In the present embodiment, in order to exhibit the 2 nd characteristic (so that the wound fiber 8b does not overlap with the wound fiber 8b supplied next), the 1 st distance L1 is equal to or less than the perimeter of the swirl chamber 34. As shown in fig. 5, the wound fiber 8b swirls along the inner wall surface 35. By setting the 1 st distance L1 to be equal to or less than the perimeter of the swirl chamber 34, the length of the wound fiber 8b is also equal to or less than the perimeter of the swirl chamber 34, and the wound fiber 8b does not swirl along the inner wall surface 35 by one revolution. Therefore, the wound fiber 8b does not overlap with the wound fiber 8b supplied next. As a result, the entangled fibers 8b are dispersed, and therefore the entangled fibers 8b are easily and uniformly entangled with the core fibers 8a. Thus, the air spinning device 9 of the present embodiment has the 2 nd feature.

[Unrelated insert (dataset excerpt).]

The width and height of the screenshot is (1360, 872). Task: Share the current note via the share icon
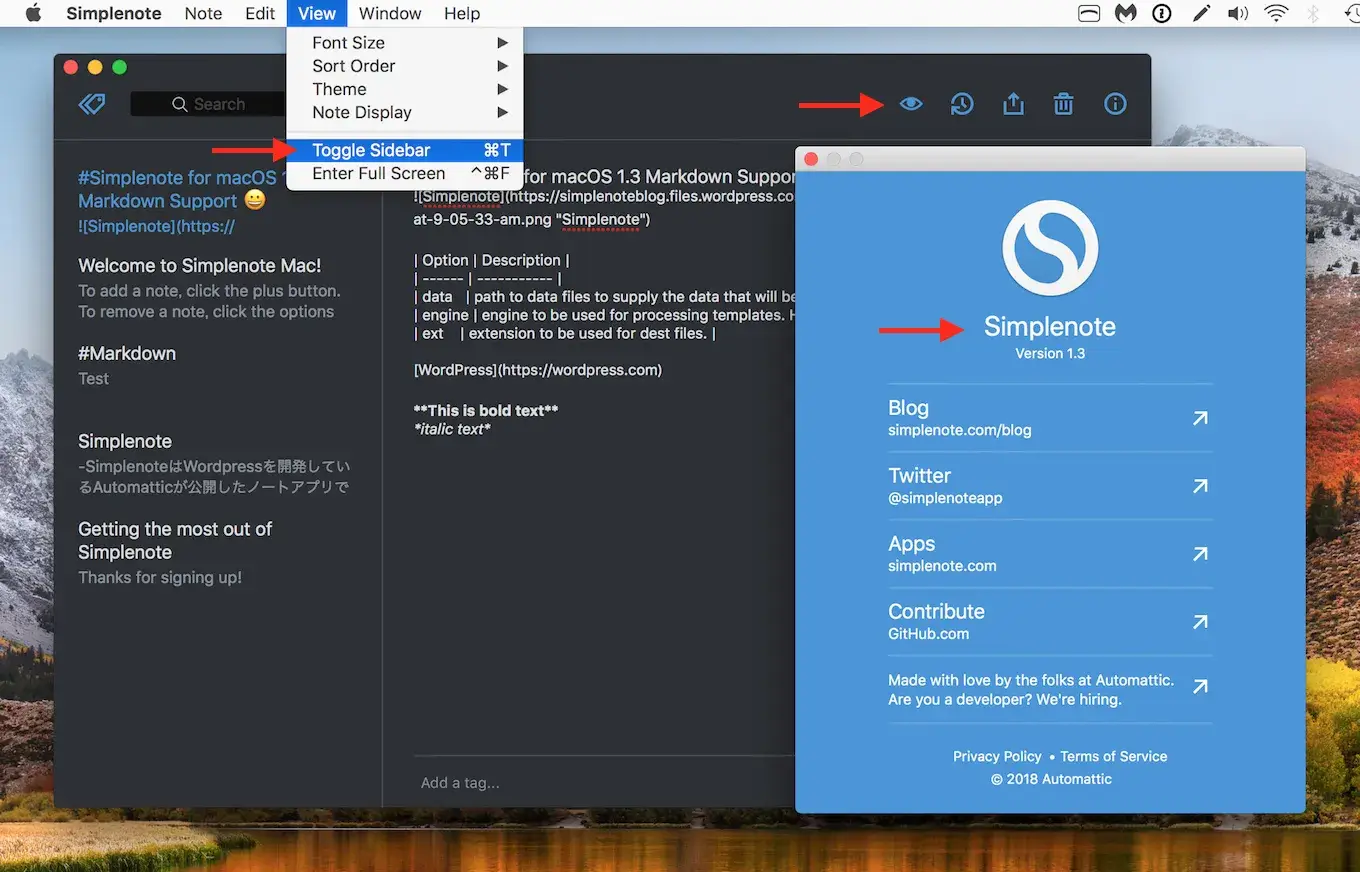1012,103
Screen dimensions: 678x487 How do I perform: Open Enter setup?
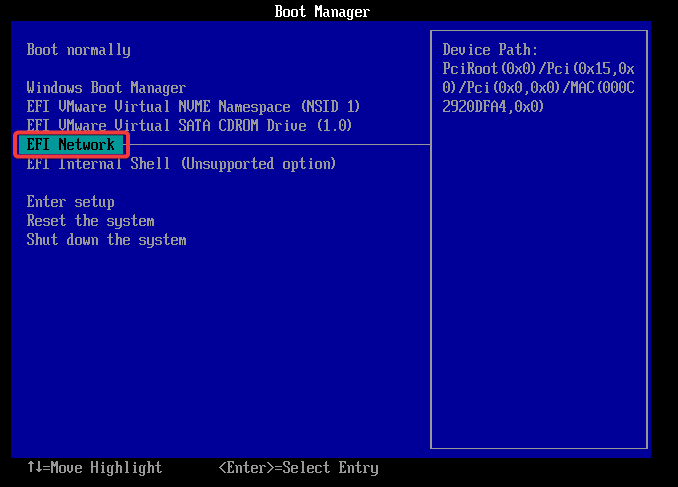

The 1 st distance L1 is, for example, preferably 19mm to 28mm, more preferably 19mm to 21 mm. When the 1 st distance L1 is 21mm, if the diameter d of the swirl chamber 34 is about 6.7mm, the 1 st distance l1=circumferential length is established. Therefore, if the diameter d is 6.7mm or more, the nozzle block 33 having this feature can be used in a configuration in which the 1 st distance L1 is 19mm or more and 21mm or less. When the 1 st distance L1 is 28mm, the 1 st distance l1=circumferential length is established if the diameter d of the swirl chamber 34 is about 9.0mm. From the above, the diameter d is preferably 6.7mm or more and less than 9.0mm. The diameter d is more preferably 7.0mm to 8.0 mm.

In the present embodiment, the 1 st and 2 nd features described above facilitate winding the wound fiber 8b around the core fiber 8a uniformly. Fig. 7 is a schematic view of a spun yarn 10 produced by the spinning method according to the present embodiment. With this spun yarn 10, since the winding force of the winding fiber 8b is gentle and the winding fiber 8b is uniformly wound around the core fiber 8a, the spun yarn 10 having a soft feel and a uniform appearance can be produced.

As described above, the spinning unit 2 of the present embodiment includes the draft device 7 and the air spinning device 9, and produces the spun yarn 10. The draft device 7 includes a front roller pair 25 for nipping and feeding the fiber bundle 8, and draft the fiber bundle 8 (draft step). The air spinning device 9 applies a whirling airflow to the fiber bundle 8 sent out by the draft device 7 to generate a spun yarn 10 (spinning step). The air spinning device 9 includes a nozzle block 33 and a hollow guide shaft body 40. The nozzle block 33 has a spinning nozzle 37 for ejecting air and an inner wall surface 35 forming a cylindrical swirl chamber 34, and a swirl air flow is generated in the swirl chamber 34 by the air ejected from the spinning nozzle 37. The hollow guide shaft body 40 is configured to pass the fiber bundle 8 passing through the swirl chamber 34, and the hollow guide shaft body 40 is mounted so that rotation about the shaft center of the air spinning device 9 as a rotation center is restricted during spinning. The entire inner wall surface 35 is disposed in parallel with respect to the axis center. The 1 st distance L1, which is the distance from the nip point of the front roller pair 25 to the upstream end of the hollow guide shaft body 40 in the fiber traveling direction, is equal to or less than the perimeter of the swirl chamber 34. When viewed from the axial center, the nozzle center line 102 of the spinning nozzle 37 is tangent to the inner wall surface 35, or the nozzle center line 102 of the spinning nozzle 37 is tangent to the inner wall surface 35 by moving in parallel with the spinning nozzle 37 radially outward. The diameter d of the swirl chamber 34 at the position where the ejection port 37a of the spinning nozzle 37 is formed is 6.7mm or more and less than 9.0mm.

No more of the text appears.